| Short exercise |
Reproduce word for word the lines of the material below, from the line containing "This screenshot has height=720, width=1280." through the last line of the material, both ends included.
>> Begin Provided data
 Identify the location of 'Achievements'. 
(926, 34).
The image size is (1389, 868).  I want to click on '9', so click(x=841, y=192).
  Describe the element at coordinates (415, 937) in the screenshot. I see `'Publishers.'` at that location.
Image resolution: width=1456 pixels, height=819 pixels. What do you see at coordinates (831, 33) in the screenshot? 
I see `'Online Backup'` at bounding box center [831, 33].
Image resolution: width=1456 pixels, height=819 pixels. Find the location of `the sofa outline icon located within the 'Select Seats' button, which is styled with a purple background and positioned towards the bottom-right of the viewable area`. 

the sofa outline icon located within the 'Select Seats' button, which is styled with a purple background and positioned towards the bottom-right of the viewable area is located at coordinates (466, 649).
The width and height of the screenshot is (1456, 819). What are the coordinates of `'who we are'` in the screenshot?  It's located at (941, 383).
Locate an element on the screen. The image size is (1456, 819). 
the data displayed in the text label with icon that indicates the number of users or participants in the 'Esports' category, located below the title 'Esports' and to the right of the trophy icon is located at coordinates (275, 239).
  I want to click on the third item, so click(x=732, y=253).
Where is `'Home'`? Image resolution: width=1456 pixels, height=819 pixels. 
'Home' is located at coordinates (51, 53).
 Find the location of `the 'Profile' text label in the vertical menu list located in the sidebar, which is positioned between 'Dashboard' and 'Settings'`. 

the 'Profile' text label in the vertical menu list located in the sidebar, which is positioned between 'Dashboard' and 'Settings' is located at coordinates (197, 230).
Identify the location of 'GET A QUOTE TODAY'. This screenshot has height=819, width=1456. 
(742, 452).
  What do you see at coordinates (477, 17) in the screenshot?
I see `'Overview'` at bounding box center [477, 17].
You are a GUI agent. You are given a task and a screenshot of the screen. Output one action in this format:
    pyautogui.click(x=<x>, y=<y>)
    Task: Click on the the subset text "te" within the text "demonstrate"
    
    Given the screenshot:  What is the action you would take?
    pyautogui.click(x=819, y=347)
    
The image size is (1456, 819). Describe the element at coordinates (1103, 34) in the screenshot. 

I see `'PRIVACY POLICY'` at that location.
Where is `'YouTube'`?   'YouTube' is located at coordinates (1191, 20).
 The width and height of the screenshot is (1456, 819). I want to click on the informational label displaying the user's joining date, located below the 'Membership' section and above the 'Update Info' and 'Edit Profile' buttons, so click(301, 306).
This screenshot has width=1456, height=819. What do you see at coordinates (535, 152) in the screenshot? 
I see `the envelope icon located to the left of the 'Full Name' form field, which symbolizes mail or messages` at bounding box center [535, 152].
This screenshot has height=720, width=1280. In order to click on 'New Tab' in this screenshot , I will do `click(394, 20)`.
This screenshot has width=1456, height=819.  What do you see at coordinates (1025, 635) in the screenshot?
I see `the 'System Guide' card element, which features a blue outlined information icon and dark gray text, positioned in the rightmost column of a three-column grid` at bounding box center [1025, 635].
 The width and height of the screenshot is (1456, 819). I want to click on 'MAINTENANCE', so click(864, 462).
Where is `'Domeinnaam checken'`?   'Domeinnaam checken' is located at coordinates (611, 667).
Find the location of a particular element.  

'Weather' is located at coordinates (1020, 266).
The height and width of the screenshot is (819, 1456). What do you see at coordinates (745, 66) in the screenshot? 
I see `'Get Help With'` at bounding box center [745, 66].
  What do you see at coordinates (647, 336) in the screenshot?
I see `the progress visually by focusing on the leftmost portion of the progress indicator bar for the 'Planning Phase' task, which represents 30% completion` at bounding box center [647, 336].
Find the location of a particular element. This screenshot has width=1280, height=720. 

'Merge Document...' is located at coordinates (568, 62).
>> End Provided data
| Full response |
This screenshot has height=720, width=1280. In order to click on 'New Tab' in this screenshot , I will do `click(394, 20)`.
This screenshot has width=1456, height=819.  What do you see at coordinates (1025, 635) in the screenshot?
I see `the 'System Guide' card element, which features a blue outlined information icon and dark gray text, positioned in the rightmost column of a three-column grid` at bounding box center [1025, 635].
 The width and height of the screenshot is (1456, 819). I want to click on 'MAINTENANCE', so click(864, 462).
Where is `'Domeinnaam checken'`?   'Domeinnaam checken' is located at coordinates (611, 667).
Find the location of a particular element.  

'Weather' is located at coordinates (1020, 266).
The height and width of the screenshot is (819, 1456). What do you see at coordinates (745, 66) in the screenshot? 
I see `'Get Help With'` at bounding box center [745, 66].
  What do you see at coordinates (647, 336) in the screenshot?
I see `the progress visually by focusing on the leftmost portion of the progress indicator bar for the 'Planning Phase' task, which represents 30% completion` at bounding box center [647, 336].
Find the location of a particular element. This screenshot has width=1280, height=720. 

'Merge Document...' is located at coordinates (568, 62).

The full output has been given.